- Instruções do exercício -
Responda com base no texto sobre a Coreia do Norte:
(a) Quantos habitantes tem o país?
(b) Em que ano morreu o pai de Kim Jong Eun?
(c) A quem é atribuída a foto do centro de esqui?

- Texto fornecido -
_ _ _ _ _

Arquivo

Coreia do Norte segue bem sem a do Sul

Um novo centro de esqui inaugurado no ano passado na Coreia do Norte atrai muitos turistas. Foto: Koryo Tours, Pequim
Um novo centro de esqui inaugurado no ano passado na Coreia do Norte atrai muitos turistas. Foto: Koryo Tours, Pequim

 

Seul, Coreia do Sul, 28/2/2014 – Se nos anos 1990 a Coreia do Norte era vista como uma nação famélica que gerava um êxodo de famintos, o panorama deveria ser ainda mais nefasto agora, seis anos depois de encerrada a generosa ajuda da Coreia do Sul. Mas, não é assim. Essa nação de 24 milhões de habitantes, a mais fechada do mundo e considerada uma ameaça nuclear, parece ter se saído bem com o passar dos anos.

Atualmente há notícias de melhora na situação econômica. Muito mais gente se dedica ao comércio. O regime comunista, cuja condução coube por herança ao líder supremo Kim Jong Eun após a morte de seu pai em 2011, está atraindo investidores estrangeiros e turistas e introduzindo reformas. Pyongyang inclusive flexibilizou sua atitude em relação a Seul para retomar as conversações entre as duas partes.

_ _ _ _ _

- Dados registrados -
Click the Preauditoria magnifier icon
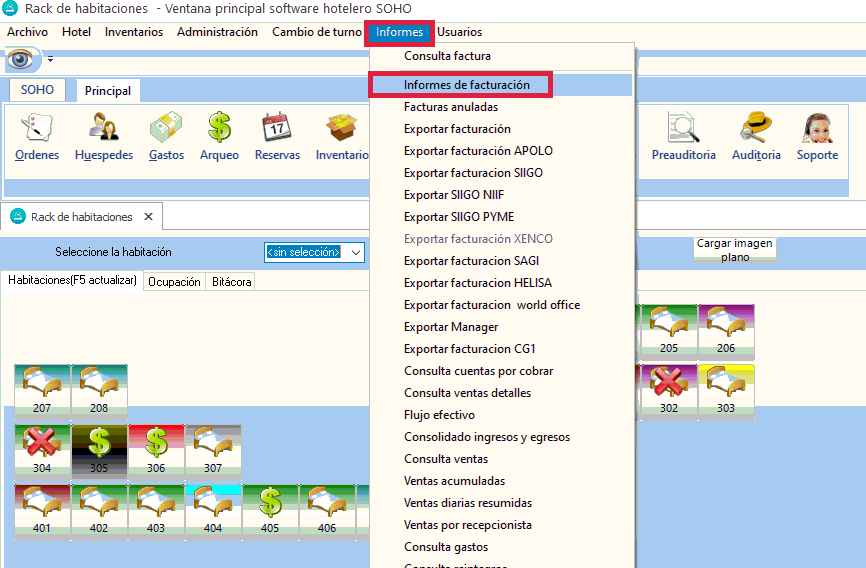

_ _ _ _ _

- Resposta final -
(a) 24 milhões de habitantes.
(b) Em 2011.
(c) À Koryo Tours, Pequim.